Look below for the line holding "804x580 pixels. How" and the line holding "Image resolution: width=1000". Repeat those two and everything between, exactly.

━━━ Data supplied

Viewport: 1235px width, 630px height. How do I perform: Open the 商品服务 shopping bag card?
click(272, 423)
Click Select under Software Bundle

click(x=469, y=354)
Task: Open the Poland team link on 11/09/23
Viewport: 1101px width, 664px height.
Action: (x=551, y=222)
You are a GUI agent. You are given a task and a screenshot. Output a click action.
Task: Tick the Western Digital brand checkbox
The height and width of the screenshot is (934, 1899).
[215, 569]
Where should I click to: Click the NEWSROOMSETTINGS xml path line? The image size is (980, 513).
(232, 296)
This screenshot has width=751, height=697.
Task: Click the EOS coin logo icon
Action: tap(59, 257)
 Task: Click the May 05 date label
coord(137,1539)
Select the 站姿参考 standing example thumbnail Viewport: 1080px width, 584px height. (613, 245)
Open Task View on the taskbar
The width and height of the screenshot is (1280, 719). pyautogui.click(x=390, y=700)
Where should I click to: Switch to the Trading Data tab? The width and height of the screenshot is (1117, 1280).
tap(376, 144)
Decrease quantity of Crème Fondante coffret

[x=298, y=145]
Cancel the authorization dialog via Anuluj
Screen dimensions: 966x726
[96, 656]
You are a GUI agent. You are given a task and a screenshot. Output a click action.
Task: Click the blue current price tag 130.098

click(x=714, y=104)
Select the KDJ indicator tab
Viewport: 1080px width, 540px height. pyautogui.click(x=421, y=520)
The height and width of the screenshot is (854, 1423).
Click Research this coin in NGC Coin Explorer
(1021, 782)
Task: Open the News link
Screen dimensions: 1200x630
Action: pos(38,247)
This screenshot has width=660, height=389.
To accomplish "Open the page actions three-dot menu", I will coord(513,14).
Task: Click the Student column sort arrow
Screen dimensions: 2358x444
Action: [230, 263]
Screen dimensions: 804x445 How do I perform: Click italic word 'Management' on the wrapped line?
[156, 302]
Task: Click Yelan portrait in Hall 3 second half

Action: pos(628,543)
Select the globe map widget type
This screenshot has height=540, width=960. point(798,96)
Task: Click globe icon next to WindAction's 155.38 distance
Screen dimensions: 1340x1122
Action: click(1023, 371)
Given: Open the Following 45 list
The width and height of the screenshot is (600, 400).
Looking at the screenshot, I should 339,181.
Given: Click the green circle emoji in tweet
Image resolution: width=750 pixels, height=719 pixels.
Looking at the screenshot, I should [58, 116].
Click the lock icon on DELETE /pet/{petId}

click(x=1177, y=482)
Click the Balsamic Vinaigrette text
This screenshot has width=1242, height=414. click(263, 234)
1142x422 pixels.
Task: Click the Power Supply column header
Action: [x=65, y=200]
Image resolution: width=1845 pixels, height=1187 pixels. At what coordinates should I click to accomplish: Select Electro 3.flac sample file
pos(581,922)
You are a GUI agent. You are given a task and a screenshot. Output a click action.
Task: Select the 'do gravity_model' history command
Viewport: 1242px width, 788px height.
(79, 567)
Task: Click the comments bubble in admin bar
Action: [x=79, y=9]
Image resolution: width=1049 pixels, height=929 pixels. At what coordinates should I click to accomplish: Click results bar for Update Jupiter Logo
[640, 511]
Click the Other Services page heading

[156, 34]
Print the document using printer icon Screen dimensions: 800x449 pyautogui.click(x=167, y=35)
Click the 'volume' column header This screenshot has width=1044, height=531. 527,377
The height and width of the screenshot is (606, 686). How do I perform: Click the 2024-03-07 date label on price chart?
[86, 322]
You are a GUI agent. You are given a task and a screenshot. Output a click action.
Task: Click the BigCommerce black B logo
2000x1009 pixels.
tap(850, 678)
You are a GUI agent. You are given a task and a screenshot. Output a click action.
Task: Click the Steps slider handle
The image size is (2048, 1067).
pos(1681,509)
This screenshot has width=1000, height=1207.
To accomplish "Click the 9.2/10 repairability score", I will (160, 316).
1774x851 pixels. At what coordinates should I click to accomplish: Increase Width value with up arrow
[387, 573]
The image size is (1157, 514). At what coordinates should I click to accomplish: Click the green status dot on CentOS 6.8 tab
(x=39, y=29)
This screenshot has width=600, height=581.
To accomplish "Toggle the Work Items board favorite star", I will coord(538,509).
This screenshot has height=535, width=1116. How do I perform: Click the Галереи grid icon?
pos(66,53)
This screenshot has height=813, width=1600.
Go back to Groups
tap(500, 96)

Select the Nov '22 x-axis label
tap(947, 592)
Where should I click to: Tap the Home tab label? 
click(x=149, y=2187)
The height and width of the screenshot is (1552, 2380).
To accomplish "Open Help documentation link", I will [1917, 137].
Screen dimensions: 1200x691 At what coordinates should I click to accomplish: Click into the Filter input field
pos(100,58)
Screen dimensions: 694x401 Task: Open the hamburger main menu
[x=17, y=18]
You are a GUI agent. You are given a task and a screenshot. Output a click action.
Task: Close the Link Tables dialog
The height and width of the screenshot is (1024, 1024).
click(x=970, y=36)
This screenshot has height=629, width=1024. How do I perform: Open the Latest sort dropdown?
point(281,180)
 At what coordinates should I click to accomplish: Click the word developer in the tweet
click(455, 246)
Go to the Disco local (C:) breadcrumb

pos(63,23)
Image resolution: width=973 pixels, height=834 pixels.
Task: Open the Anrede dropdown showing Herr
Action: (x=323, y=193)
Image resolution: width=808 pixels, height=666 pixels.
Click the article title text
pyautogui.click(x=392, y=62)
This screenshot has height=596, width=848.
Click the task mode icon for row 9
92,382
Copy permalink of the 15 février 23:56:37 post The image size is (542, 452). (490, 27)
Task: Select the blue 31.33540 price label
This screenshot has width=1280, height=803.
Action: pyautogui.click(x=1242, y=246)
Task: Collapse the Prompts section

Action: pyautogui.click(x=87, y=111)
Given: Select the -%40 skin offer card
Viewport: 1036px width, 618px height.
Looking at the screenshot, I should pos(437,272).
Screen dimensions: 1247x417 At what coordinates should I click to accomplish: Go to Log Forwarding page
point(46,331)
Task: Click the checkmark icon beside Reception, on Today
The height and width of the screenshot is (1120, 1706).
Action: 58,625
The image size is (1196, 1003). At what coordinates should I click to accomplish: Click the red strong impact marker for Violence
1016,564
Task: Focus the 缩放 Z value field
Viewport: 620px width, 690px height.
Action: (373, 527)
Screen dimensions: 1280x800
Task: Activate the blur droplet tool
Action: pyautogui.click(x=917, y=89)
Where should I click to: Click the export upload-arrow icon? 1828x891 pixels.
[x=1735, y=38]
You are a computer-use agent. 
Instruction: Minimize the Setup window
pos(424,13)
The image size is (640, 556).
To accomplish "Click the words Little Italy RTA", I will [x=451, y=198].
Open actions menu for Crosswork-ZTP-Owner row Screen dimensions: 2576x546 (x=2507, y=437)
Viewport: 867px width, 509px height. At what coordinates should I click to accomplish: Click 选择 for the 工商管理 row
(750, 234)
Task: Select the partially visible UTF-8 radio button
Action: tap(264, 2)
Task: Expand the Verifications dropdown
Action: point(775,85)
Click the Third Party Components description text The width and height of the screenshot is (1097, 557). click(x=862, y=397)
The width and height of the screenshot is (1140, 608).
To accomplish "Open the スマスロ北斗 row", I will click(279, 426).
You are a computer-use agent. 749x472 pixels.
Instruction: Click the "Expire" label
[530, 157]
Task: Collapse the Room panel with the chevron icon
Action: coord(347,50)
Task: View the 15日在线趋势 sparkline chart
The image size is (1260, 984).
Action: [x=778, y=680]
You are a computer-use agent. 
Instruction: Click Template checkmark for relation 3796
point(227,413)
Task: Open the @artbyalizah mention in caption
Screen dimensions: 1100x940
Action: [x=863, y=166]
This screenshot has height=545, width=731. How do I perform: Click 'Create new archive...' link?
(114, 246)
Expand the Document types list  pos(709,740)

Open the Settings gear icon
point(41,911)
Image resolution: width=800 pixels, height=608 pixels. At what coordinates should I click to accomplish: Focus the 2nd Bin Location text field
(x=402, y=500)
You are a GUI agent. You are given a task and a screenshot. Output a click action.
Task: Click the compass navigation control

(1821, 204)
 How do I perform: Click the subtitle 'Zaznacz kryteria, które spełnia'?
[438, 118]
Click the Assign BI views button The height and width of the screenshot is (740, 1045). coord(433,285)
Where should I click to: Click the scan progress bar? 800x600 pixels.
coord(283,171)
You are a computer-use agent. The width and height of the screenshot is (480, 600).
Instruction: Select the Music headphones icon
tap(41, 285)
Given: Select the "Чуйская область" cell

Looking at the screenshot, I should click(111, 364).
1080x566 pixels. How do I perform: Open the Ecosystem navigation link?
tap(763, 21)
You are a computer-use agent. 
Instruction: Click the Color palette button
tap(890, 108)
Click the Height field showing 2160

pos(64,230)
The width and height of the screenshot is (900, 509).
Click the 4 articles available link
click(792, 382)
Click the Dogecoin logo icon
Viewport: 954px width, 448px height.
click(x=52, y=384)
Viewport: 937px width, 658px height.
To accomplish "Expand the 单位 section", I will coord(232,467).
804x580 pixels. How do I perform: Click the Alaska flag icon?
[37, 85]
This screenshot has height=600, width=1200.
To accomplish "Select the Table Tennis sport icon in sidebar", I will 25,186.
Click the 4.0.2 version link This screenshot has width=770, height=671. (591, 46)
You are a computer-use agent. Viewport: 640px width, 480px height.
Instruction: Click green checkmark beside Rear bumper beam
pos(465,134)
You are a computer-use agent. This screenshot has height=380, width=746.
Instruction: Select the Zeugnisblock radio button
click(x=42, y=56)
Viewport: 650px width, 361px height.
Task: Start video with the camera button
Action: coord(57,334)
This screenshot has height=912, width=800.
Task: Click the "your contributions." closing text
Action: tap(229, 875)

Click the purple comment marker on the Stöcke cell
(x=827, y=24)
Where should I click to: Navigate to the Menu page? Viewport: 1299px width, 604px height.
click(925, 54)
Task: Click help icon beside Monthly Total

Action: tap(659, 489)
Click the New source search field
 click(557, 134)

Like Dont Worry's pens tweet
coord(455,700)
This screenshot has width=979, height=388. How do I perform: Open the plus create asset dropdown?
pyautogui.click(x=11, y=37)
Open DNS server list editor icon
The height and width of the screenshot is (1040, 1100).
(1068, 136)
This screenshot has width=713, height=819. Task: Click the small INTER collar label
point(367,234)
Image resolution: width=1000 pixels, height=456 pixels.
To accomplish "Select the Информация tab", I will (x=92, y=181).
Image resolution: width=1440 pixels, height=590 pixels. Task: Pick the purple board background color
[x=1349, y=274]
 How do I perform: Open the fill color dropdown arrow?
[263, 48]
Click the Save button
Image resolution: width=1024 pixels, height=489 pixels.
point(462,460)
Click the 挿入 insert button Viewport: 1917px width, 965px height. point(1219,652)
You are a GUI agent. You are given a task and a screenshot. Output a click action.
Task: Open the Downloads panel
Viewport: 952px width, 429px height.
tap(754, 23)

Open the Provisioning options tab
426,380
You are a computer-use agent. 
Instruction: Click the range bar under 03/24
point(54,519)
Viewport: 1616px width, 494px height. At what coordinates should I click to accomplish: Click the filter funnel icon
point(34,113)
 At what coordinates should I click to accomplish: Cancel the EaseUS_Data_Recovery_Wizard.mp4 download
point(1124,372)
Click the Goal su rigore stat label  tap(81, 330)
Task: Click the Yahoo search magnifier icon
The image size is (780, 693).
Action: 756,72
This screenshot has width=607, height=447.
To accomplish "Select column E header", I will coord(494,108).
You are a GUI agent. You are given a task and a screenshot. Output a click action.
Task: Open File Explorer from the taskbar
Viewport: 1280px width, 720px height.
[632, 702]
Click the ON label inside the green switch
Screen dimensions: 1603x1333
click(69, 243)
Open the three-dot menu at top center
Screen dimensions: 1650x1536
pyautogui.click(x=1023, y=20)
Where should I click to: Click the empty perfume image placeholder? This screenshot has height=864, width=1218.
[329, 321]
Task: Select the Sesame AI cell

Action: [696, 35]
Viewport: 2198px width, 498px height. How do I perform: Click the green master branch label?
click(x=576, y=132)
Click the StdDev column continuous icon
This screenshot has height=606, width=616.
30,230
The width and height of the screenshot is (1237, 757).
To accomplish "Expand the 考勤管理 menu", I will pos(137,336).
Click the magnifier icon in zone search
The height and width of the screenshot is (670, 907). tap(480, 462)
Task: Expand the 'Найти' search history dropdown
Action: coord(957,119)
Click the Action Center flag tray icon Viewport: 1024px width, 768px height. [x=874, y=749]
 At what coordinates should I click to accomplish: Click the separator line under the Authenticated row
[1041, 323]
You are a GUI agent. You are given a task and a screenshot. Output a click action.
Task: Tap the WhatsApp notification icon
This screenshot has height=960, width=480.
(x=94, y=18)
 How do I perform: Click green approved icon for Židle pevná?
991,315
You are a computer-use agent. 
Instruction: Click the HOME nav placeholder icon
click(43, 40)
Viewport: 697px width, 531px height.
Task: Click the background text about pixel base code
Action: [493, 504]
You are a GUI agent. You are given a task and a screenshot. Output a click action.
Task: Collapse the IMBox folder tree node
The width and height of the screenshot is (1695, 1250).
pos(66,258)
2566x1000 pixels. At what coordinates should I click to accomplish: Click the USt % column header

━━━━━━

- Your response -
804x580 pixels. How do I perform: Click the Alaska flag icon?
[37, 85]
This screenshot has height=600, width=1200.
To accomplish "Select the Table Tennis sport icon in sidebar", I will 25,186.
Click the 4.0.2 version link This screenshot has width=770, height=671. (591, 46)
You are a computer-use agent. Viewport: 640px width, 480px height.
Instruction: Click green checkmark beside Rear bumper beam
pos(465,134)
You are a computer-use agent. This screenshot has height=380, width=746.
Instruction: Select the Zeugnisblock radio button
click(x=42, y=56)
Viewport: 650px width, 361px height.
Task: Start video with the camera button
Action: coord(57,334)
This screenshot has height=912, width=800.
Task: Click the "your contributions." closing text
Action: tap(229, 875)

Click the purple comment marker on the Stöcke cell
(x=827, y=24)
Where should I click to: Navigate to the Menu page? Viewport: 1299px width, 604px height.
click(925, 54)
Task: Click help icon beside Monthly Total

Action: tap(659, 489)
Click the New source search field
 click(557, 134)

Like Dont Worry's pens tweet
coord(455,700)
This screenshot has width=979, height=388. How do I perform: Open the plus create asset dropdown?
pyautogui.click(x=11, y=37)
Open DNS server list editor icon
The height and width of the screenshot is (1040, 1100).
(1068, 136)
This screenshot has width=713, height=819. Task: Click the small INTER collar label
point(367,234)
Image resolution: width=1000 pixels, height=456 pixels.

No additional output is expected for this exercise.